- CHECK YOUR UNDERSTANDING:
**a)** Answer these questions from the tracing excerpt below, one line each, marked (i), (ii), (iii):
(i) According to the opening, what do metrics tell you?
(ii) How many services might a single user request touch in a distributed system?
(iii) What does a span's name typically describe?
**b)** In the tracing excerpt below, turn the paragraph starting "In a distributed system, a single user request" into a short bulleted list that keeps its main facts.
**c)** Using the tracing excerpt below, explain in one to three sentences why logs alone can't show which service made a request slow.

- EXCERPT TO READ:
———

Observability Fundamentals for Engineers

What Tracing Is

Metrics tell you what is happening. Logs tell you what happened in each service. Tracing is how you stitch those logs together into the single story of one request flowing through a distributed system.

If you have ever stared at a dashboard that shows high p99 latency and had to grep across five services to figure out which one was slow, tracing is the pillar you were missing.

KEY CONCEPT

A trace is a tree of what one request did across every service it touched. It is the only tool that makes distributed systems debuggable in practice.

Why tracing exists

In a monolith, a slow request is a stack trace. You can profile it, you can add a timer around each function, you can figure out what is slow.

In a distributed system, a single user request might touch 20 services. The API gateway calls the auth service calls the user service calls postgres calls three different caches calls the recommendation service calls a machine learning model calls another API. Something is slow. Which of those 20 calls is the problem?

Metrics cannot answer it, they only tell you aggregate behavior across all requests. Logs cannot answer it without a trace_id that ties them all together, and even then you are manually reconstructing timing across services. Tracing was designed specifically for this question.

The core concepts: trace, span, context

Three terms you need to be fluent with:

Trace

A trace is the full end-to-end record of one request. It has a unique trace_id and contains every span generated while handling that request, in every service it touched.

Span

A span is one unit of work inside a trace. It has:

A name (typically the operation: POST /orders, SELECT from users).
A start time and an end time (so duration).
A span_id (unique per span).
A parent_span_id (unless it is the root span).
Attributes (key/value metadata: the user ID, the SQL query, the HTTP status).
Events (timestamped messages, like "cache miss" or "retry attempted").
Links to other spans, for async / fan-out cases.

———

- RECORDED INFORMATION:
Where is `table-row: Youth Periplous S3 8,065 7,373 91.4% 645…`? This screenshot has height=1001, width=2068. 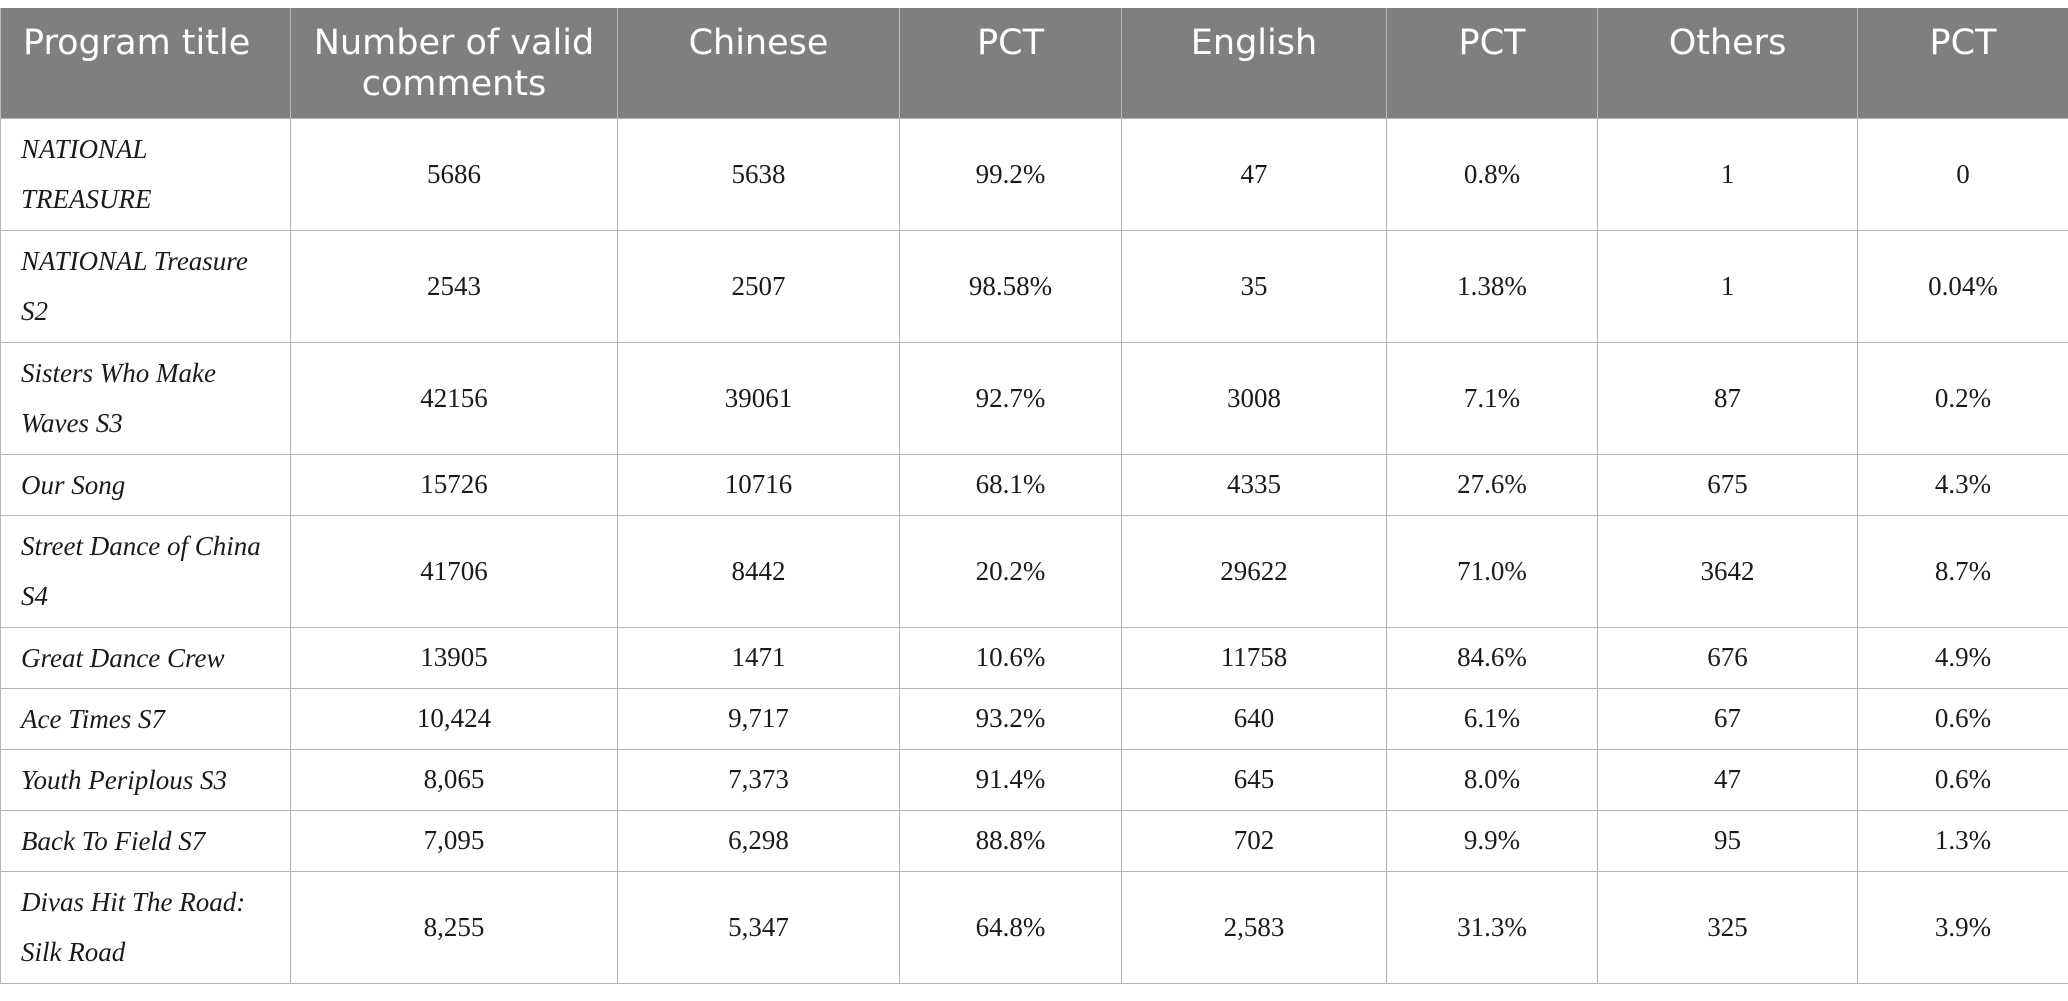
table-row: Youth Periplous S3 8,065 7,373 91.4% 645… is located at coordinates (1034, 780).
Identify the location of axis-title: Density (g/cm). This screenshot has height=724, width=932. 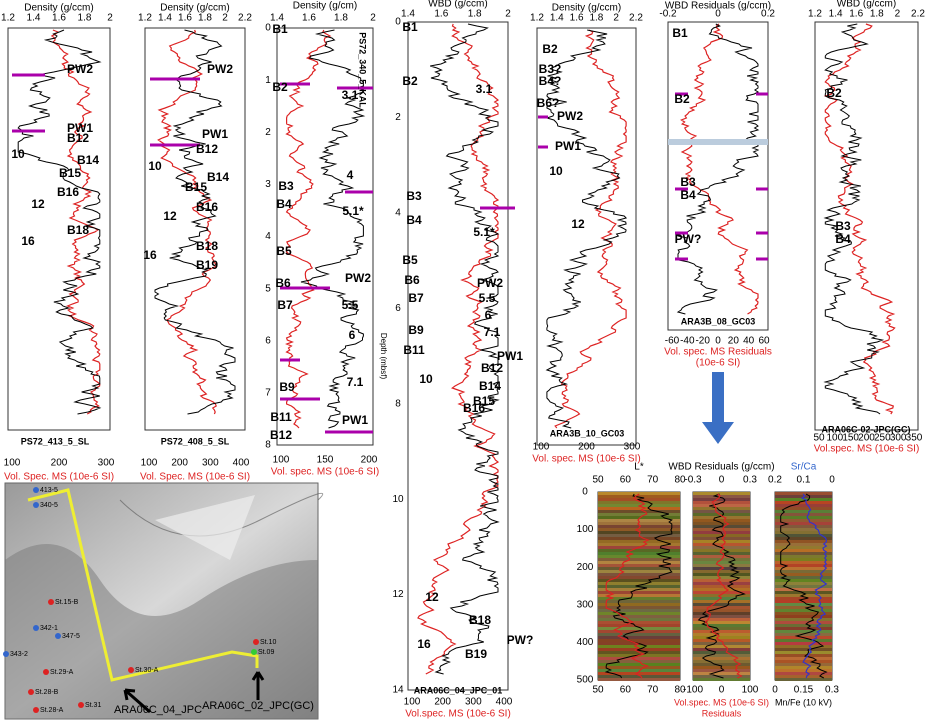
(325, 6).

———

- LIST OF ANSWERS:
**a)**
(i) What is happening.
(ii) 20 services.
(iii) The operation, such as POST /orders or SELECT from users.

**b)**
- A single user request might touch 20 services.
- The calls form a chain: API gateway, auth service, user service, postgres, three different caches, recommendation service, a machine learning model, another API.
- When something is slow, you have to work out which of the 20 calls is the problem.

**c)** Logs from different services can't be tied into one request without a trace_id linking them. Even with a trace_id, you still have to piece together the timing across services by hand.